* [EXERCISE REQUIREMENTS]:
Carry on the forum post below about a Perl script using File::Find, writing on from its last sentence.

* [PAGE EXTRACT]:
Tek-Tips is the largest IT community on the Internet today!

Members share and learn making Tek-Tips Forums the best source of peer-reviewed technical information on the Internet!

  • Congratulations Chriss Miller on being selected by the Tek-Tips community for having the most helpful posts in the forums last week. Way to Go!

Perl regex questions for perl script using file::find 1

Status
Not open for further replies.

darthjef

Technical User
Joined
Jul 23, 2007
Messages
8
Location
CA
darthjef (TechnicalUser)
11 Sep 07 12:54
Perl regex questions for perl script using file::find

Hi Im having a problem getting my perl script to run properly. I'm new to perl and programming in general and am at a loss as to how to proceed.

* [EXTRACTED INFORMATION]:
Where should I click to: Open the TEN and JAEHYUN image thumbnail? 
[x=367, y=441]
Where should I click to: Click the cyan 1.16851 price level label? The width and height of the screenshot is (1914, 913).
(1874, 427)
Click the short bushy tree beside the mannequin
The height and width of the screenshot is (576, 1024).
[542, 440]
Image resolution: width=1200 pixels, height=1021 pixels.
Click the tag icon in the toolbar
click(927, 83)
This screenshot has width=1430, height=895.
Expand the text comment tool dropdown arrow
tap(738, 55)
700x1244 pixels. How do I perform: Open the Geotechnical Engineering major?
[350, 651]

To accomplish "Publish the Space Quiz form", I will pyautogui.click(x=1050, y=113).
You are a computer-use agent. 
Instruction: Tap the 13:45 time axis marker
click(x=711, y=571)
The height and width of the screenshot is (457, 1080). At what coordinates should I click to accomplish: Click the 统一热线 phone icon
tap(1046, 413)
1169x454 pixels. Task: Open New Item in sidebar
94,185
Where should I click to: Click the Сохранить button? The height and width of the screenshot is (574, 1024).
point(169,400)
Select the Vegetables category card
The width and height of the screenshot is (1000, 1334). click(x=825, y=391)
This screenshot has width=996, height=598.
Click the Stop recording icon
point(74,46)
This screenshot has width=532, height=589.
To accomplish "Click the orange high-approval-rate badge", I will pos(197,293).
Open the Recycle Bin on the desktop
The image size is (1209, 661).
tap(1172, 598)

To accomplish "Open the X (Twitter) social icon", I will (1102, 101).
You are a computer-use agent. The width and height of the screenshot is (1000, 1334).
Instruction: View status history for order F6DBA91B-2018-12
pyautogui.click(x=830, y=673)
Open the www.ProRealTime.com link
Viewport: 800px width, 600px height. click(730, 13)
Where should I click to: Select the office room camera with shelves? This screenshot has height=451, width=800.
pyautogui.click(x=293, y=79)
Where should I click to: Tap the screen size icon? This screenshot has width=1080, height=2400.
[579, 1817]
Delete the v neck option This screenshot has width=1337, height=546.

* [THE ANSWER]:
I am trying to capture
a group variable ($1) from a regex (m/()/), save it to another variable ($date)
and then use the captured variable ($date) in a replace
of another regex (s/$1/g)
using file::find.

I have been trying to save the $1 to another variable and I don't know enough perl
to figure out what I am doing wrong.

I am looking at txt files of bibliographic records in MARC format.
Im trying to capture a date from a line and move it to another line in the record:

=099 \\$a336.2420971 CCH 2008 (CCH 2008 is the pattern I am looking for)
--match this pattern and then capture the date (2008)
m/\w\w\w\s(\d\d\d\d)/ -- I need to match this and then
capture the $1 as $date
...
--replace $o119$ywrqr with $o119$v2008$ywrq
(s/(\$o\d*)(\$yw\w\w*)/$1\$v$date$2/g)

=945 \1$h33420010942390$l120.00$o119$ywrqr
to
=945 \1$h33420010942390$l120.00$o119$v2008$ywrqr


my script is as follows:

#!/usr/bin/perl

use strict;
use diagnostics;
use File::Find;

my $startdir = 'c:/iw/WA/';
my $doctype = 'mrk';
my $regex = m/\w\w\w\s(\d\d\d\d)/; (don't think I am doing this correctly)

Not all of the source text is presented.